Wauneta is a village in Chase County, Nebraska, United States. As of the 2020 census, Wauneta had a population of 549. It lies along U.S. Route 6, southeast of the city of Imperial, the county seat of Chase County. Its elevation is 2,942 feet (897 m). Wauneta's ZIP code is 69045.
==History==
The first white settlers at Wauneta were George Rowley and his wife who built a sod house at the Wauneta Falls in 1875. The first post office was established in 1877. A post office has continuously served Wauneta since 1886. “The Wauneta Breeze” newspaper served the community for more than 130 years. Its first edition was printed on January 17, 1887, by a young New Yorker named John Hann. The newspaper printed its final issue on November 12, 2020, and merged with The Imperial Republican.

The railroad reached Wauneta in 1892. This line was built by a division of the Chicago, Burlington and Quincy Railroad. This line left the main line near Culbertson and terminated in Imperial.

===National Register of Historic Places listings===
- Wauneta Roller Mills (listed 2008)
- Lovett Site (listed 1972) is northwest of Wauneta

==Geography==

According to the United States Census Bureau, the village has a total area of 0.97 sqmi, all land.

==Demographics==

Historical population
| Census | Pop. | Note | %± |
| 1900 | 181 |  | — |
| 1910 | 327 |  | 80.7% |
| 1920 | 572 |  | 74.9% |
| 1930 | 793 |  | 38.6% |
| 1940 | 770 |  | −2.9% |
| 1950 | 926 |  | 20.3% |
| 1960 | 794 |  | −14.3% |
| 1970 | 738 |  | −7.1% |
| 1980 | 746 |  | 1.1% |
| 1990 | 675 |  | −9.5% |
| 2000 | 625 |  | −7.4% |
| 2010 | 577 |  | −7.7% |
| 2020 | 549 |  | −4.9% |
U.S. Decennial Census

===2010 census===
As of the census of 2010, there were 577 people, 269 households, and 150 families residing in the village. The population density was 594.8 PD/sqmi. There were 307 housing units at an average density of 316.5 /sqmi. The racial makeup of the village was 95.7% White, 0.2% African American, 0.2% Asian, 3.5% from other races, and 0.5% from two or more races. Hispanic or Latino of any race were 6.6% of the population.
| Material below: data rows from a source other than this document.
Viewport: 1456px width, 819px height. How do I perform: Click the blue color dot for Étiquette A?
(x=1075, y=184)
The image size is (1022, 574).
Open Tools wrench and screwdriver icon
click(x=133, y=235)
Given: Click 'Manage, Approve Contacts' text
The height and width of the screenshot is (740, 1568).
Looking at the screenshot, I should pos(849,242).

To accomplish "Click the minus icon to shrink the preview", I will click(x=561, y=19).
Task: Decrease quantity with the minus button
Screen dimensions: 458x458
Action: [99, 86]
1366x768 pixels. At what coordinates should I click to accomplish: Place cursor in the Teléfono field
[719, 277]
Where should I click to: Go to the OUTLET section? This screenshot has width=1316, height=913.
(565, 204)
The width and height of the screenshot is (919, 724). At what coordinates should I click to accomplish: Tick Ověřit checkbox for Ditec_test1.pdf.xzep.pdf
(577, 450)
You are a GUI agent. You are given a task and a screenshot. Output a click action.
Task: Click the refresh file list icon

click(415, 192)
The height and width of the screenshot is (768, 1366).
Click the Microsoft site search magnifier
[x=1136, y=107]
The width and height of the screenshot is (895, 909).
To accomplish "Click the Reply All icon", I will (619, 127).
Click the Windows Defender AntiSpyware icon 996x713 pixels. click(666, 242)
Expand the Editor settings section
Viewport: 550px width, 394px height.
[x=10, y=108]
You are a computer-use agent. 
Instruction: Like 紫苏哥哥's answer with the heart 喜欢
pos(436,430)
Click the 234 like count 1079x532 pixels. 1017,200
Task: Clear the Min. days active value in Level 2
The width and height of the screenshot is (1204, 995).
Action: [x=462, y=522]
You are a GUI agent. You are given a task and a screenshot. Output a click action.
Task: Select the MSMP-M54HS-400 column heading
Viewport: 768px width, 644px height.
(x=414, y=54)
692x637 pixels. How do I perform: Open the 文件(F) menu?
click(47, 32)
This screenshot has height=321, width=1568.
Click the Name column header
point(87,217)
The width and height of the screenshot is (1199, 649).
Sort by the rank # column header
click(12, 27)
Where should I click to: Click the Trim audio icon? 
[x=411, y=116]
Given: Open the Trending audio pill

There were 269 households, of which 21.6% had children under the age of 18 living with them, 46.8% were married couples living together, 6.3% had a female householder with no husband present, 2.6% had a male householder with no wife present, and 44.2% were non-families. 39.8% of all households were made up of individuals, and 21.2% had someone living alone who was 65 years of age or older. The average household size was 2.03 and the average family size was 2.72.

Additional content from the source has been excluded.